— What to do —
Write out every line of the records below as a numbered list, skipping any blank lines and leaving the pictures out.

— Material for this exercise —

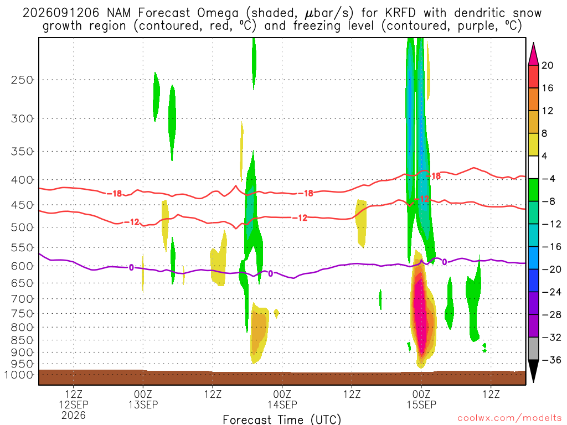Click the green -4 to -8 colorbar segment
The height and width of the screenshot is (425, 567).
pos(533,190)
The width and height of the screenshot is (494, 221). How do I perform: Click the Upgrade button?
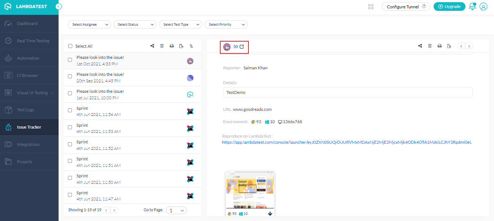tap(449, 7)
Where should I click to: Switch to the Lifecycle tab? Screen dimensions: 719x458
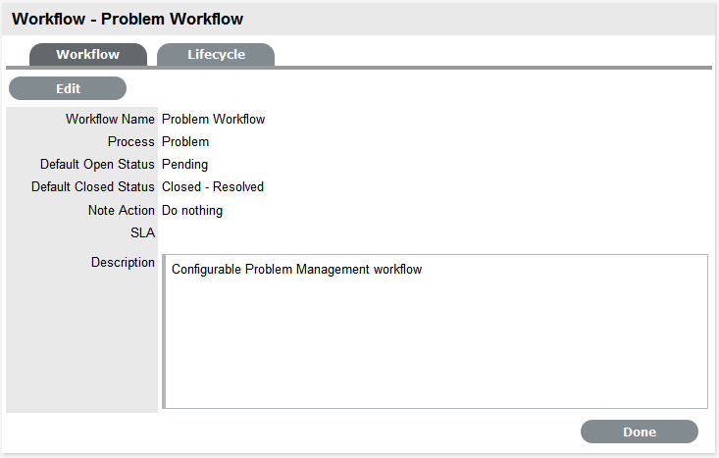216,55
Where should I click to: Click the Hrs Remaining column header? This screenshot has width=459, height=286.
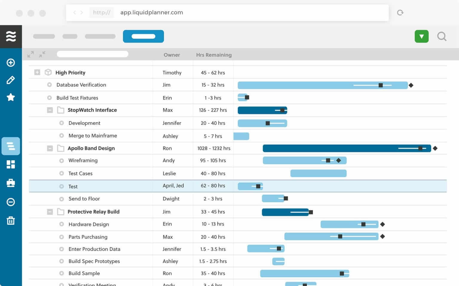(214, 55)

— Output for this exercise —
1. Click the green -4 to -8 colorbar segment
2. The height and width of the screenshot is (425, 567).
3. pos(533,190)
4. The width and height of the screenshot is (494, 221). How do I perform: Click the Upgrade button?
5. tap(449, 7)
6. Where should I click to: Switch to the Lifecycle tab? Screen dimensions: 719x458
7. 216,55
8. Where should I click to: Click the Hrs Remaining column header? This screenshot has width=459, height=286.
9. (214, 55)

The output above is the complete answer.